◆ Source document
◆ ◆ ◆ ◆ ◆

Data preprocessing is a vital step in enhancing the quality of any dataset [29]. It consists of multiple approaches; in this work, the visual quality of the dataset is enhanced using contrast stretching. It significantly improves the quality of images where lesion spots are faded during the process of image acquisition. A few contrasted enhanced images are shown in Figure 2.

Secondly, deep learning models require a large amount of data for training [30]. To increase the training examples of the dataset, data augmentation is used. Different data augmentation techniques are present in the literature for different scenarios. Three different augmentation techniques have been used in this work, rotation, flipping, and noise addition. Rotation and flipping are scale-invariant augmentation operations. Images are rotated at 15 and 45 degrees in both clockwise and anti-clockwise directions followed by horizontal flipping [31]. The last augmentation technique used in this work is noise addition, which is commonly known as noise augmentation. This tends to inject random noise into the dataset to increase the number of samples present in the dataset. This technique not only enlarges the dataset but also reduces the generalization error during the process of training deep learning model, making the process of training robust [32]. The Gaussian noise has been added to the dataset with a variance of 0.1. A detailed description of the dataset is presented in Table 1. A few samples of the augmented dataset are shown in Figure 3.

◆ ◆ ◆ ◆ ◆

Data records

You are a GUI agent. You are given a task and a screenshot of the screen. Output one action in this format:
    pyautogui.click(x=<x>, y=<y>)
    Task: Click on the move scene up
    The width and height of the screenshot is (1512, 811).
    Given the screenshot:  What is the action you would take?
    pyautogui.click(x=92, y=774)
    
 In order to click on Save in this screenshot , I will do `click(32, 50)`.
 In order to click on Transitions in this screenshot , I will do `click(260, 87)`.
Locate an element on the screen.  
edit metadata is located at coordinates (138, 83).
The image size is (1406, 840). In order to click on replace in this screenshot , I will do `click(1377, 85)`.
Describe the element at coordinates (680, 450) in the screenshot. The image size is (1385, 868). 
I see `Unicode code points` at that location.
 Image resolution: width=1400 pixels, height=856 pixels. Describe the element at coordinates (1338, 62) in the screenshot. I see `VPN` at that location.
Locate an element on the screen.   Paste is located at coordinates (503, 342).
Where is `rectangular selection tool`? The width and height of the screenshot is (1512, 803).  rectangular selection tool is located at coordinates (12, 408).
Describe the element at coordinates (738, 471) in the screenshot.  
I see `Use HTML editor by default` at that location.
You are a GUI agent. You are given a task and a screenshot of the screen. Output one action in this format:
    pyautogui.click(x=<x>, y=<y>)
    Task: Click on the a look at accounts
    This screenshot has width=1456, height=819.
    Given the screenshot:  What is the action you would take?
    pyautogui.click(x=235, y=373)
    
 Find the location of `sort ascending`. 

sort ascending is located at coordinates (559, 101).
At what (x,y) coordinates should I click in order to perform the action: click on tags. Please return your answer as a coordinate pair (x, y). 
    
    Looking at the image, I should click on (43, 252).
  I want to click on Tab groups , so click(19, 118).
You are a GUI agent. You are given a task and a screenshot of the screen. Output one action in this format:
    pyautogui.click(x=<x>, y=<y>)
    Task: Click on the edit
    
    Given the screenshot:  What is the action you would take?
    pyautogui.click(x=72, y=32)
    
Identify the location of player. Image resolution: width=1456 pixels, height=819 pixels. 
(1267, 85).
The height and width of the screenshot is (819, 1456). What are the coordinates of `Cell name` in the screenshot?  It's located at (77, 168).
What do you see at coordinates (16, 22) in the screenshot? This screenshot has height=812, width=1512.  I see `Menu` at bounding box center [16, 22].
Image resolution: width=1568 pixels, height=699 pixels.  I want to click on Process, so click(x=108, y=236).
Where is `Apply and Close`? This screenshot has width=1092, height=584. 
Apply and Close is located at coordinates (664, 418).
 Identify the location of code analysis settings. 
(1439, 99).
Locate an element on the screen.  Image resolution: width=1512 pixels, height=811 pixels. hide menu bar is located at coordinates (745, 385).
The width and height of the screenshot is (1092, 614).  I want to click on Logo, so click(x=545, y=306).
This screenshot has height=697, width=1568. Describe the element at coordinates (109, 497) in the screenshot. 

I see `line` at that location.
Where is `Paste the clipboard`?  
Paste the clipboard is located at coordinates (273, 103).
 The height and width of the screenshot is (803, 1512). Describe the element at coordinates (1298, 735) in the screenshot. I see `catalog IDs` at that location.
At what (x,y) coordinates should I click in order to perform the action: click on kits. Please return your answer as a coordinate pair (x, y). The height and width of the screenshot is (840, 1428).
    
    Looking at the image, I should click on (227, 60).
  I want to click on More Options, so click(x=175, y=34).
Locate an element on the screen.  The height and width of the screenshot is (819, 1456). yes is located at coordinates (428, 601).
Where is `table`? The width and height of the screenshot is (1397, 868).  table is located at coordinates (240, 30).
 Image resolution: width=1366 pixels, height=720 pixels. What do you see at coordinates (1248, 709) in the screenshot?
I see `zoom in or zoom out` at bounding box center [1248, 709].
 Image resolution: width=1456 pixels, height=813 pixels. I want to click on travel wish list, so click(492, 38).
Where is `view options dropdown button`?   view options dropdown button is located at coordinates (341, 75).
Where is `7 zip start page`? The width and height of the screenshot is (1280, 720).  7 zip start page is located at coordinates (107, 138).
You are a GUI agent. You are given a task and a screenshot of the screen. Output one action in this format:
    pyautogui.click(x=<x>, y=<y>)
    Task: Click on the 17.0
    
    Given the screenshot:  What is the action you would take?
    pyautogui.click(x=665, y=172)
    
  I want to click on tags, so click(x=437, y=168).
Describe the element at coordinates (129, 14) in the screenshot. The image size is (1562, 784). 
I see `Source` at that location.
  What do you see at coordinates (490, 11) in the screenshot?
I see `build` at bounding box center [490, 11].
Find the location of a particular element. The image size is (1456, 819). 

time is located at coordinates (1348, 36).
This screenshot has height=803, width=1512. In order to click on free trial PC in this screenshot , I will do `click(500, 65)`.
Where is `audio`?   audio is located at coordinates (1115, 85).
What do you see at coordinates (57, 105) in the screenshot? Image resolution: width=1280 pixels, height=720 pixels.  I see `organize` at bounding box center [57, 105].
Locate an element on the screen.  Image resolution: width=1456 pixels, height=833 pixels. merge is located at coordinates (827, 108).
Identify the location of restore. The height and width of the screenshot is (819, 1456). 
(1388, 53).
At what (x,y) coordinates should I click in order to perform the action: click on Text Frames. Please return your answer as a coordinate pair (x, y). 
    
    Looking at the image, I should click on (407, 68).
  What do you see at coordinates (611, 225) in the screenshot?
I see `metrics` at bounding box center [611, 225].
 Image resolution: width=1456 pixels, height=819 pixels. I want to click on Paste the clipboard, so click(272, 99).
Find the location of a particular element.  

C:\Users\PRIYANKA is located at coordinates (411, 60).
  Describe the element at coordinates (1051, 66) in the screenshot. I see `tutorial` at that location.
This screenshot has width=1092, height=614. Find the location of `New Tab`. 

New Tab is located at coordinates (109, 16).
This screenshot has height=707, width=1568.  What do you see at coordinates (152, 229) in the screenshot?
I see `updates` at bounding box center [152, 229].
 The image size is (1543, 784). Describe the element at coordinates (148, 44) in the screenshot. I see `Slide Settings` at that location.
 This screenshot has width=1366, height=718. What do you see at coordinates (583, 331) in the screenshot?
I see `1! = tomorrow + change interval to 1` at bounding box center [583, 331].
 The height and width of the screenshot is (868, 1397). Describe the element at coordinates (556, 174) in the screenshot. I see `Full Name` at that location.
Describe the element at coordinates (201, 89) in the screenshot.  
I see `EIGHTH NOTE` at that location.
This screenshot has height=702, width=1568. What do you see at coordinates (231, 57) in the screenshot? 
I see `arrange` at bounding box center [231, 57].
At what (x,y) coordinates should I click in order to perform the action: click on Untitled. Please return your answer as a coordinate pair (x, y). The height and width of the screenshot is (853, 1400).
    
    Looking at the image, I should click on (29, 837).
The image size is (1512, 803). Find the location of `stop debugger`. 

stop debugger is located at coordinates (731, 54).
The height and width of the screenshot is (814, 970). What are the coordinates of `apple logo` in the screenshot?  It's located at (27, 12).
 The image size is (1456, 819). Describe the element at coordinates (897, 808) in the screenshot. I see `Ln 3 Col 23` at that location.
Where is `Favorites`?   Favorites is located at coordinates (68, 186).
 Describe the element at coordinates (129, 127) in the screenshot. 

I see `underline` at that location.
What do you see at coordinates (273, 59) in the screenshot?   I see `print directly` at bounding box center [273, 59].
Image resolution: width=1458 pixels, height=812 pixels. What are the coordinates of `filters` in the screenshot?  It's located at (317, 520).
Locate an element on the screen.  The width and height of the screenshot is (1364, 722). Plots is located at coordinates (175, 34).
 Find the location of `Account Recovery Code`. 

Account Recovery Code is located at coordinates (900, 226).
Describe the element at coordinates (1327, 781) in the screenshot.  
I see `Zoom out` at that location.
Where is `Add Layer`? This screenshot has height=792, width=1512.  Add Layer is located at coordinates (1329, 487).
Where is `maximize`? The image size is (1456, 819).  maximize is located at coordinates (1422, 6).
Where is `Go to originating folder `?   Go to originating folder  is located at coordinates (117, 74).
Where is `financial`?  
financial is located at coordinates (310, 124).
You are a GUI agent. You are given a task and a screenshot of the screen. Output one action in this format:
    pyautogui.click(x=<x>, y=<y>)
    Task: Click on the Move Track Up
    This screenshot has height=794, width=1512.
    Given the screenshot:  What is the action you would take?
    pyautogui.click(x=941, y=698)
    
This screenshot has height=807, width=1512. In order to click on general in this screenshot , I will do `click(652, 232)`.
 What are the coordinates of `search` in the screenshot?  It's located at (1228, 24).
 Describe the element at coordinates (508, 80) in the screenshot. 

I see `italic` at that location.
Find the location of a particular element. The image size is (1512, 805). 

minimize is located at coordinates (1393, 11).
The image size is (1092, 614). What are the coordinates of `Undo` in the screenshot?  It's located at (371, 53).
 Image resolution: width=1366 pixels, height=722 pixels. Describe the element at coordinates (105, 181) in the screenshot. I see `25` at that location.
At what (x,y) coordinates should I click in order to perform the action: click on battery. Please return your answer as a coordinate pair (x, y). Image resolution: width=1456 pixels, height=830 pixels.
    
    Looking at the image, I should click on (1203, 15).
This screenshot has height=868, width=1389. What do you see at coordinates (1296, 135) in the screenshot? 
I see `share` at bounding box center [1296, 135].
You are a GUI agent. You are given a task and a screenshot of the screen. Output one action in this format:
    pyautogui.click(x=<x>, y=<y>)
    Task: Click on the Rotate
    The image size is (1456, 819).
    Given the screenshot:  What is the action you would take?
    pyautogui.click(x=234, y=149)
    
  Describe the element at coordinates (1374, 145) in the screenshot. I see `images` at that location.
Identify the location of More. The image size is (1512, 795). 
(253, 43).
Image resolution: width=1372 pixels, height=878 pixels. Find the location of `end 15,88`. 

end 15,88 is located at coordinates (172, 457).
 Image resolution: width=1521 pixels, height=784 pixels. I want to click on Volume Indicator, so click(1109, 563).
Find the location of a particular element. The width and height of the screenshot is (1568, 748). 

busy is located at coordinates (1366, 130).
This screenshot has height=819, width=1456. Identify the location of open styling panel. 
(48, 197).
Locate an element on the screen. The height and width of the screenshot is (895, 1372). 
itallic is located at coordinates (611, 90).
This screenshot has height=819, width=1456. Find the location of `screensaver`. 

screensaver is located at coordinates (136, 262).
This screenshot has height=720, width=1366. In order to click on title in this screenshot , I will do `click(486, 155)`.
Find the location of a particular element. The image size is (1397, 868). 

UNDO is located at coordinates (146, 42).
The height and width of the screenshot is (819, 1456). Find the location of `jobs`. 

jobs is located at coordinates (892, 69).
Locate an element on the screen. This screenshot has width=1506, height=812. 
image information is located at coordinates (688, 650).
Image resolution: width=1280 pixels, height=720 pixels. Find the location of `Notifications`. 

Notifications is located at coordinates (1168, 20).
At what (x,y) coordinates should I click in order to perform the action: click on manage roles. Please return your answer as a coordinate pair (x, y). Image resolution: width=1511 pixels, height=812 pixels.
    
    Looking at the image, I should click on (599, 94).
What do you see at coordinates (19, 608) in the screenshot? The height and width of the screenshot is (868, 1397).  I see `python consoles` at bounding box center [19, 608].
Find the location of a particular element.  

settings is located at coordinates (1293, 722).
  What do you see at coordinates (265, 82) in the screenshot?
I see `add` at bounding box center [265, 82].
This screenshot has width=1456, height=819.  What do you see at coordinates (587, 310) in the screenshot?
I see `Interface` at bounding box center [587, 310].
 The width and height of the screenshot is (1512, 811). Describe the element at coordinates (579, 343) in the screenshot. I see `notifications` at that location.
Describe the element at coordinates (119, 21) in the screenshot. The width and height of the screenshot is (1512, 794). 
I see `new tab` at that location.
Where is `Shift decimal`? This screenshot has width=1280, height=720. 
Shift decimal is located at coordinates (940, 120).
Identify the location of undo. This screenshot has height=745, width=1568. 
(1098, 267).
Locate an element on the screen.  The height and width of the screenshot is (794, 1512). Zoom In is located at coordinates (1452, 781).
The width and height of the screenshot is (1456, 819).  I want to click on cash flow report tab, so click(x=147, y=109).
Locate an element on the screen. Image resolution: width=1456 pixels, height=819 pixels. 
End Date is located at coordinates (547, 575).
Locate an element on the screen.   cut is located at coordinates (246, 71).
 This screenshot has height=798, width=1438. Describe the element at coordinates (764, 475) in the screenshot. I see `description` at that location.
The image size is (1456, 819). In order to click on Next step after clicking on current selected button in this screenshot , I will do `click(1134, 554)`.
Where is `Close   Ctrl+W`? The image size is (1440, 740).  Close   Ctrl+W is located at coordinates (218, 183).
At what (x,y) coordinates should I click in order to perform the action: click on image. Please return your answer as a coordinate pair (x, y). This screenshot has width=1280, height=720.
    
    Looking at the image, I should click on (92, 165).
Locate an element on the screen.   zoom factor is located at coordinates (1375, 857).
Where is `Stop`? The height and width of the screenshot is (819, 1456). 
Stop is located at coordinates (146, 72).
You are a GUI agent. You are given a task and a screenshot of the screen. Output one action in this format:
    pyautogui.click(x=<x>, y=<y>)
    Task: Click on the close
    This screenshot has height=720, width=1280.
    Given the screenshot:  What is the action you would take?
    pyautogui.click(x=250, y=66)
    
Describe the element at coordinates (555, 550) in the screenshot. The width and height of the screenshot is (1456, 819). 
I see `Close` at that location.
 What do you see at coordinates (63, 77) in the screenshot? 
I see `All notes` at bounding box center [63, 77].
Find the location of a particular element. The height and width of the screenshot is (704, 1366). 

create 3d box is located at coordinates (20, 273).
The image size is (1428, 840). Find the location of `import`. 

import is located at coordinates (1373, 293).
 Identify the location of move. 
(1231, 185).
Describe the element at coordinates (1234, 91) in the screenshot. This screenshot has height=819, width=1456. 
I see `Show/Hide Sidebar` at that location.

◆ ◆ ◆ ◆ ◆

◆ Set of tasks
A. In the preprocessing text, what variance was used for the Gaussian noise added to the dataset?
B. Print everything from "Data preprocessing is" down to "in Figure 2." in the preprocessing text.

◆ Solutions
A. A variance of 0.1.

B.
Data preprocessing is a vital step in enhancing the quality of any dataset [29]. It consists of multiple approaches; in this work, the visual quality of the dataset is enhanced using contrast stretching. It significantly improves the quality of images where lesion spots are faded during the process of image acquisition. A few contrasted enhanced images are shown in Figure 2.